経緯は不明だけど、相変わらず多岐にわたるシャリ姐の活躍には驚愕する。
クロエの一見幼すぎる違和感さえ置けば、2007年というつい最近まで認定されていなかった奇病
「抗NMDA受容脳炎症」を演技として主観的に好演しているのは彼女ならではの実力だろう。
最初誤診されそうになった癲癇や解離性障害は客観的な描写は突き放してしえば明確だけど、
それを観客も共有できる形とし「主観的に演じるのは難易度が高い。
特に映画においては視覚、聴覚、言葉(モノローグを含めた台詞)で当事者の苦しみを表現するのだ。
病名すら明らかにされていない当時、
周囲とヒロインの線引きを単なる正気と狂気という二元論で展開しがちなのだ。
それを観察視点としての周囲の理解もありより、主観部分が理解できる。
今作では周囲の両親や同僚、友人、医師なども概ね理解度のある一方的な排他者としては描いていない。

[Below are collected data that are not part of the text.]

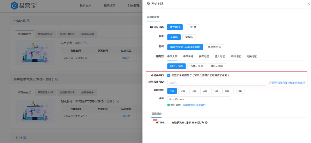Image resolution: width=311 pixels, height=143 pixels.
Task: Close the 网站上线 panel
Action: tap(308, 4)
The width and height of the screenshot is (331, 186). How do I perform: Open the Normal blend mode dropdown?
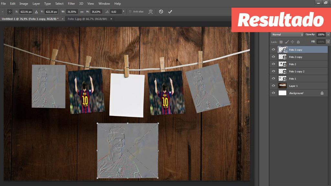[x=287, y=35]
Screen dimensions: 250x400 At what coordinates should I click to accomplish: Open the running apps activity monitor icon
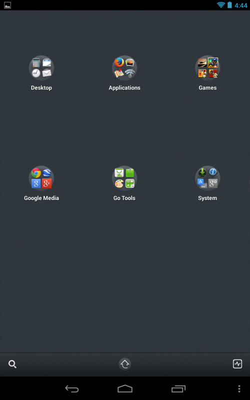pyautogui.click(x=238, y=364)
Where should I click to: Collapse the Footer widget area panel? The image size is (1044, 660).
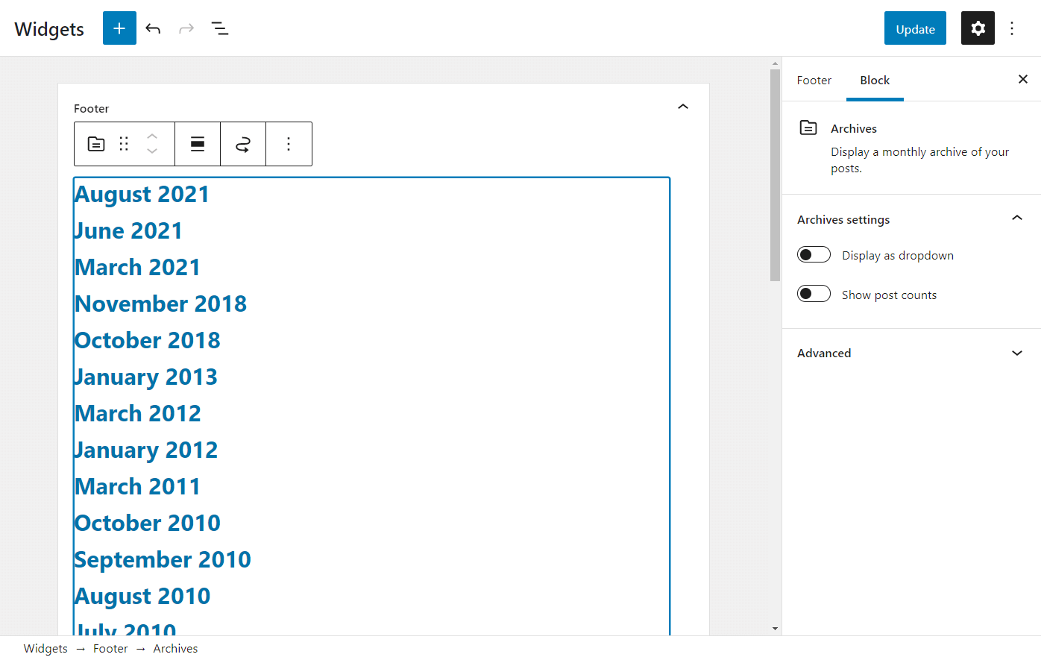point(683,107)
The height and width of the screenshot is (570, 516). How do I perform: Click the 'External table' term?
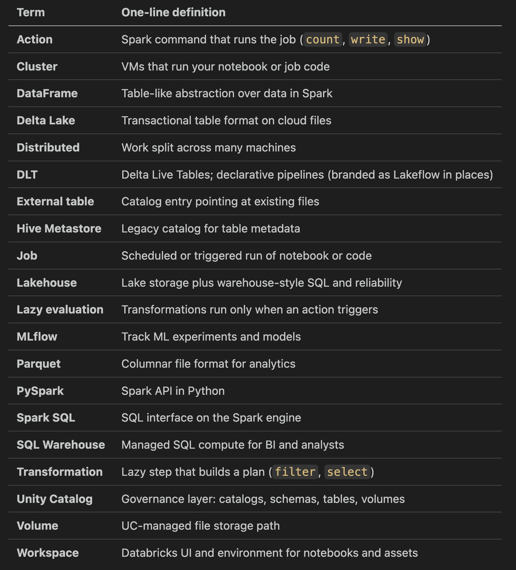point(55,202)
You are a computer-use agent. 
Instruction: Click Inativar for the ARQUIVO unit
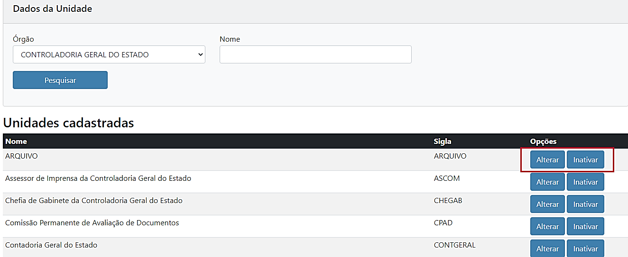pos(585,160)
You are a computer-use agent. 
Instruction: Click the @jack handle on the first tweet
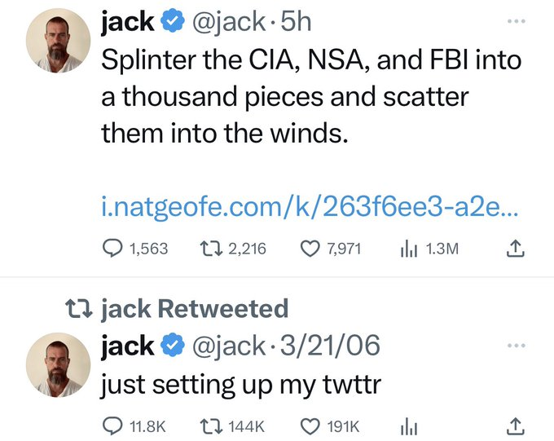pyautogui.click(x=231, y=22)
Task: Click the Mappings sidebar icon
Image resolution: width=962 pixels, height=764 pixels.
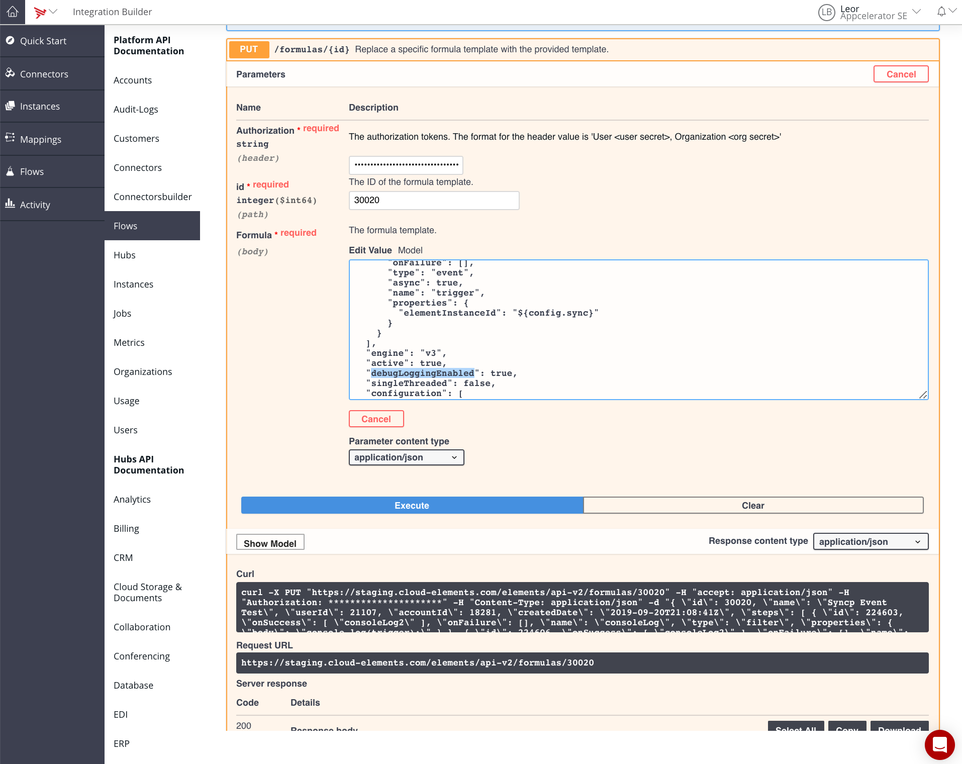Action: [x=10, y=139]
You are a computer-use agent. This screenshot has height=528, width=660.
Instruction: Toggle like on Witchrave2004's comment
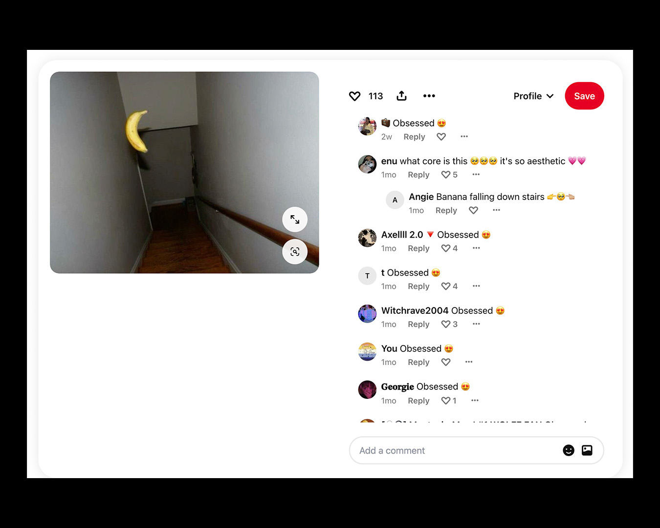click(446, 324)
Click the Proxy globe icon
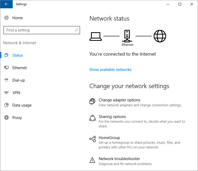Screen dimensions: 198x171 point(6,118)
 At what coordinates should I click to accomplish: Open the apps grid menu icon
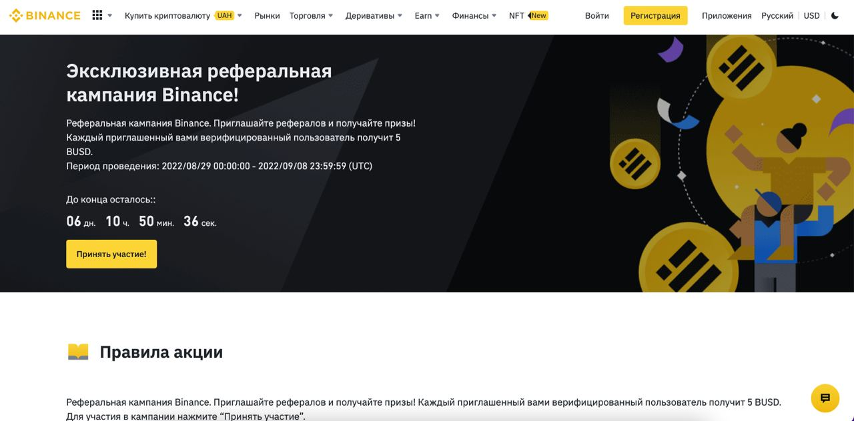(x=97, y=15)
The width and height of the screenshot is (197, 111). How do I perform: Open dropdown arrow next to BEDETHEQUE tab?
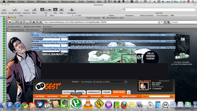129,92
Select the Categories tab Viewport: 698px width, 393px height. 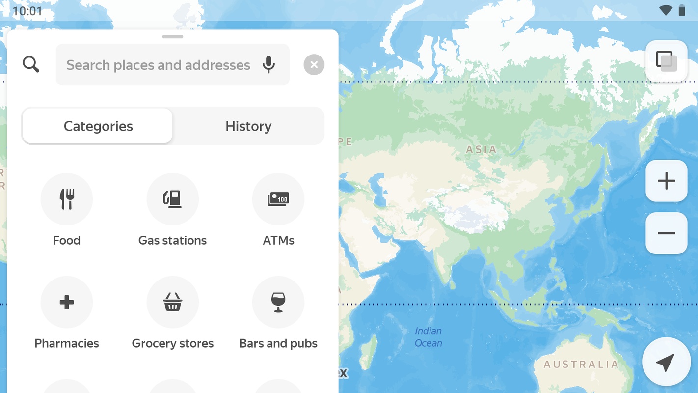[98, 126]
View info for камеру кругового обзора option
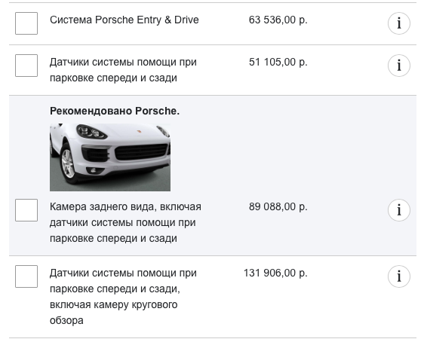Screen dimensions: 424x339 pyautogui.click(x=399, y=276)
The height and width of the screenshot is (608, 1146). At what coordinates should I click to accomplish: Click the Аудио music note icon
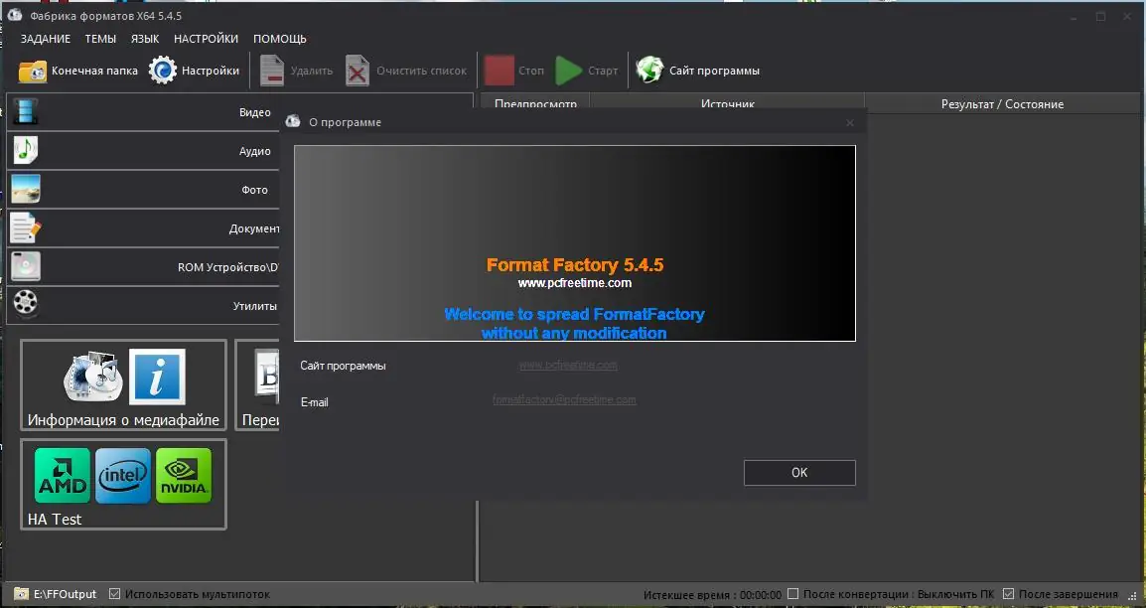(x=26, y=150)
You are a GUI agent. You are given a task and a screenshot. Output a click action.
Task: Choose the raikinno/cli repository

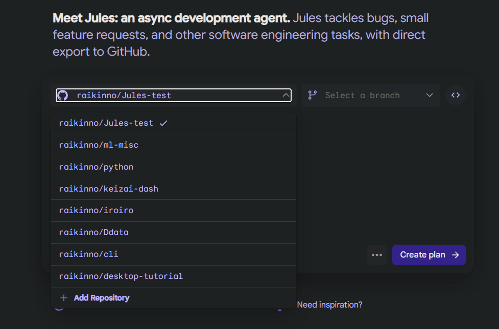[x=88, y=254]
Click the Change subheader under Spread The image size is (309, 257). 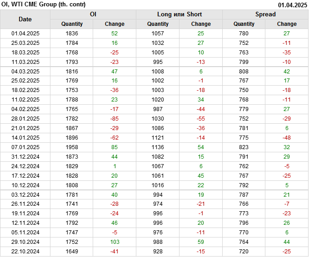coord(287,24)
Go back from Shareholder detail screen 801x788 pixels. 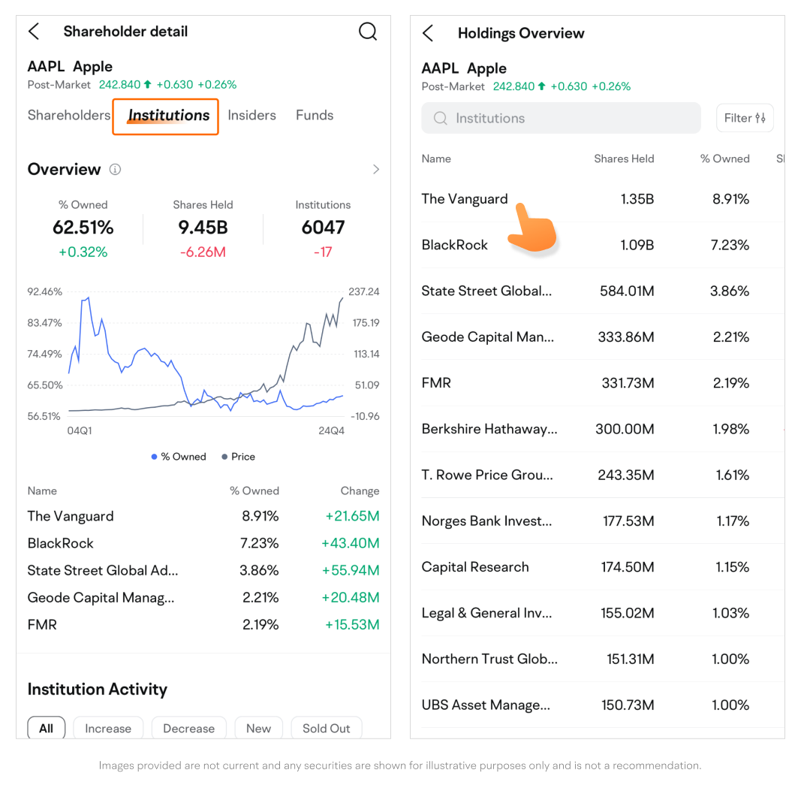tap(34, 32)
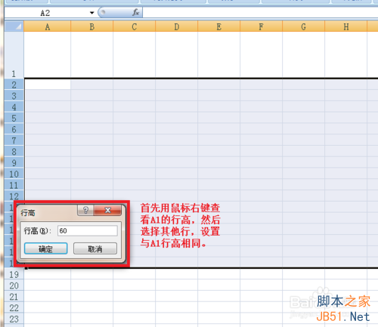This screenshot has height=327, width=378.
Task: Click the fx insert function icon
Action: click(x=135, y=12)
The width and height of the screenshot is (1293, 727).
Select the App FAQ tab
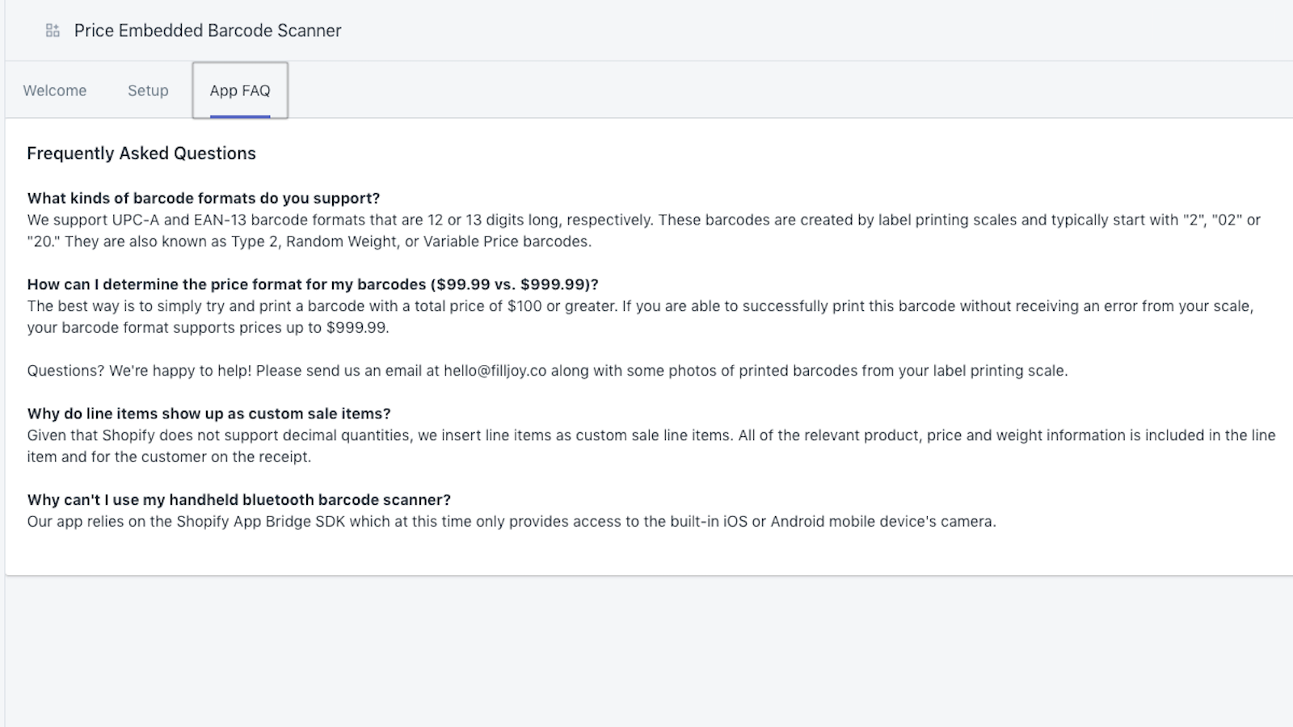coord(240,90)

まずは言葉が先行しながら、コントロールできない衝動を持て余していく。
それが癲癇発作やブラックアウトなど視覚的な混乱として表現される。
一番巧みなのは、聴覚効果だ。彼女が聴こえているはずのノイズが劇中のSEとして再現される。
強調した物音やありえない彼女への揶揄の言葉やノイズが絶えず聴こえ続ける。
病状が進むにつれて、追い詰めれていく、自らの正気すら疑い始める。
意識混濁状態に陥る。
まぁ、ラストには実話通り、あるドクターの機転により原因を発見して、治療を進め、全快に至る。
映画の原作となったのは彼女自身が書いた自伝的な記録なのだ。
観る気もないけど同時公開中の邦画「8年越しの花嫁」も同じ症状を扱っているらしい。
クロエ・グレース・モレッツの健闘でこちらは何とか観れるレベルだけど、
そっちは何となく嫌な予感がいっぱいだ。